As an aside, it’s worth mentioning that this specific idea — the detrimental effect of arms obscuring the path in an assembly-type trick — isn’t unique to the Matrix. In Johnny Thompson’s Commercial Classics DVDs (which are excellent, by the way) he talks about the image of crossing the hands with the sugarcube assembly, and how back when the idea was being tossed around by him and his peers, it was considered important to avoid it.
Anyhow, one coin gone, two to go. We’re left with B->D and C->D. All other things being equal, a longer path is stronger than a shorter path, so it makes sense to do C->D next, saving the strongest for last. Of course, C->D is still measurably much stronger than A->D, since it’s open enough that any spectators who suspect the first coin was shot across will be able to see that this is clearly not the method in play, and of course the spectators are now on guard with something to look for. B->D, the final corner-to-corner coin, offers us the best phase, since it’s the longest path for the coin to travel, and of course, because of the method, it’s the cleanest.
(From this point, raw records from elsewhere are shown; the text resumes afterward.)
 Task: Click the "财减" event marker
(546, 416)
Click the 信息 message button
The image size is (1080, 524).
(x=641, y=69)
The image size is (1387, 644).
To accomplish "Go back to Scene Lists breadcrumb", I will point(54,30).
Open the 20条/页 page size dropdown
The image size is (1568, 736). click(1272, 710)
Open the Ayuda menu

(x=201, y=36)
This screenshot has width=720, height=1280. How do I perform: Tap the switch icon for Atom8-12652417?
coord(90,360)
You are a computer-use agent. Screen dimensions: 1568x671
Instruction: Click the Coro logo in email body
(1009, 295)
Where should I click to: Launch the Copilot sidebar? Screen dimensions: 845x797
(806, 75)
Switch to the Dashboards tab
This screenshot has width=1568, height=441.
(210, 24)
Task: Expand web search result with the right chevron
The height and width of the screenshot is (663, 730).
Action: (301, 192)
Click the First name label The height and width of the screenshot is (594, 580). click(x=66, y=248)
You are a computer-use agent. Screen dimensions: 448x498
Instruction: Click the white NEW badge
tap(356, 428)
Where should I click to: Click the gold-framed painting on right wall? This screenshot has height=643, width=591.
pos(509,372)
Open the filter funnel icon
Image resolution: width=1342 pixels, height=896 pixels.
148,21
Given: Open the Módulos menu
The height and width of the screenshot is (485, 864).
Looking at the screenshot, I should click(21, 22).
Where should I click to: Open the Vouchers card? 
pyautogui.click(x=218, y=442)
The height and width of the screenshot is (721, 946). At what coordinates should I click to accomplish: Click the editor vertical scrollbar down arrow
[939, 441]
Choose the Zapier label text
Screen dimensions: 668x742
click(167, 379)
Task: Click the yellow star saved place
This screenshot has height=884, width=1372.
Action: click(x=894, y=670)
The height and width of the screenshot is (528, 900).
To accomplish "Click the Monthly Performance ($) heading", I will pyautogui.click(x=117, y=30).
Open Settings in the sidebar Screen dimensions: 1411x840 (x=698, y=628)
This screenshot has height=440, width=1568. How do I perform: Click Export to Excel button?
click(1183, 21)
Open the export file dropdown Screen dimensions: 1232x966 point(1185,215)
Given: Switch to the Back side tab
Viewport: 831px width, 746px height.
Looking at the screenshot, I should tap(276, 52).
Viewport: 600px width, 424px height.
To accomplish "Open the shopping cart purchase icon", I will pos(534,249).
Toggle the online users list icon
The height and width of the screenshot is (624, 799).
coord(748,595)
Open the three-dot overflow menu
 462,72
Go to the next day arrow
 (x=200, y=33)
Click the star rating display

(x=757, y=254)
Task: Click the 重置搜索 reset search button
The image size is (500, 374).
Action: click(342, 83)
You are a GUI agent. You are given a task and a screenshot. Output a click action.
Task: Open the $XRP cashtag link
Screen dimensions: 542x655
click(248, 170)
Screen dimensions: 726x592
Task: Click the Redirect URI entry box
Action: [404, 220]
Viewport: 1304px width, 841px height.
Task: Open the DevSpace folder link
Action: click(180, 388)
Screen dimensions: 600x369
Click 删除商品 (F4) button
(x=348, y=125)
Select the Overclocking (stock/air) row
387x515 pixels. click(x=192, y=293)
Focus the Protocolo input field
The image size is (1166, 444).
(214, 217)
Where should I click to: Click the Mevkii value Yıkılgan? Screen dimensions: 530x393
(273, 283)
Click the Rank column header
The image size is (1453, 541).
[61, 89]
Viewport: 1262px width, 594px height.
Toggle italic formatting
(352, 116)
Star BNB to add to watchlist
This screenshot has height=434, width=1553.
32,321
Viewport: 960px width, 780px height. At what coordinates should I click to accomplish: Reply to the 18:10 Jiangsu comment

This is probably one of the more frustrating parts about watching variations of the Matrix. I may be a bit naive on this point, but I honestly feel like one of the reasons the trick really took off back when Ellusionist and Penguin Magic were getting big, was because it was a great effect with a name that was suddenly cool due to the film of the same name coming out not too long before. It felt as if people thought less about the Matrix being a layout of four items in a square (as per mathematics), and more about “entering the Matrix” where you see weird stuff. The name even got co-opted by John Born in his booklet Matrix God’s Way, where the effects were all barehanded assemblies (commonly referred to as Chink-A-Chink) with nary a card in sight. But it’s not a misunderstanding of the name that’s frustrating, but rather a misunderstanding of the specific design decisions within the trick when people inevitably came up with their variations. I’m trying to play nice now, so I’m not going to call anybody out, but suffice to say it’s not difficult to find versions of the Matrix which ignore the order of the coins travelling, a fundamental feature of the trick specifically because it leaves the trick somewhere to go in terms of escalation.
Another instance where we can see this problem is with the Royal Road To Card Magic‘s approach to the Ambitious Card Routine. It opens with shuffling the selection into the necessary position. This on its own is not a huge problem — Daryl’s routine opens with shuffling the card into position, and his ACR is considered a juggernaut — but the problem is that Royal Road‘s version has shuffling all throughout the trick. In this case, they opened with somewhere to go, but didn’t do enough with it. It’s like the trick suggests that you open with skill, do something magical, and then go back to displaying skill again. It’s a bit goofy.
I’m worried that my rant kind of went far afield of where it started with the reference to The Hulk, but hopefully the point is clear, at least in this instance. That’s not to say that the major takeaway from every trick you do must involve this approach to escalation. As with all presentational dynamics, no singular approach is going to be superior to a harmonious texture of multiple approaches, but part of getting good at what we do is understanding how all the different pieces work individually, so that we’re not combining one lukewarm effect with another, and also to make sure that we know how to set ourselves up for the strongest impact possible.